Cargo that was front-loaded to avoid potential terminal disruption linked to West Coast labor talks could also help boost spot rates, as can new clean air regulations in California that could cut truck capacity by the end of the year.
While spot market rates reached record highs last year, the market has significantly cooled since the peak of $4.37 per mile last November, according to JOC’s Shipper Truckload Spot Rate Index.
Rates have fallen for five consecutive months, ending April at $3.24 per mile, down 3.3 percent from April 2021. In Los Angeles, shippers paid an average of $3.15 per mile last month, 5.5 percent lower year over year, and down from the peak of $4.27 last November.
The spot market may seem sluggish, but there are several reasons to think a freight recession isn’t imminent in California. Contract rates were more than 20 percent higher last month compared with April 2021, according to DAT’s data, and were flat to slightly up month over month.
Dave Jackson, CEO of Knight-Swift Transportation, said higher volumes will land at the ports of Los Angeles and Long Beach in the next few months, feeding more freight into the contract and spot truckload markets.
“You have three big things that are all going to happen in the back half of this year, including a flotilla of vessels outside China that we're waiting on coming to the United States,” Jackson told JOC.com.
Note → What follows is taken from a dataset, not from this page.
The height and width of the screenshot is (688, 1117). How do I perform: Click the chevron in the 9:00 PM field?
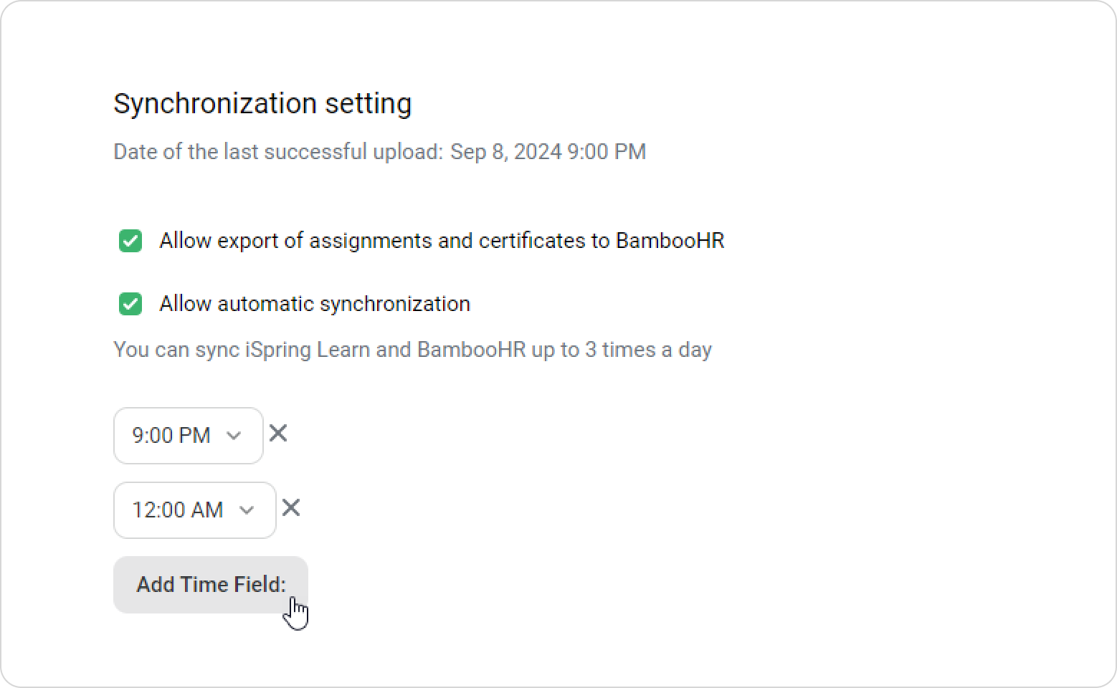coord(234,436)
“Then, the ports are just beginning labor negotiations and a lot of shippers are nervous about that and California put in a regulation that drivers must operate a 2010 truck or newer before January 1, 2023 as part of its clean air policies,” Jackson added. “It's estimated there are 8,000 drayage trucks in California right now that are not compliant ...”
Trucking companies have struggled to secure new tractors and trailers because manufacturers are hitting snags in production, including a shortage of raw materials and subcomponents. Many of the components on tractors and trailers are also necessary for chassis, such as air tanks, axles, and tires.
As port truckers struggle to buy California-compliant trucks, Jackson believes front-loaded cargo will pump additional demand into the state’s trucking market. In addition to the arrival of post-lockdown China volumes, ocean carriers have said shippers are front-loading cargo to get ahead of any possible labor disruption on the West Coast.
“What I suppose will happen is all that freight will hit in California, and some of that stuff isn't urgent and some of that stuff is crazy urgent,” Jackson said. “If it’s pretty urgent to you when it comes in ... you're going to pay to move it. So, it all just depends on how urgently those goods are needed. And it's hard to imagine that they're not fairly urgent for shippers.”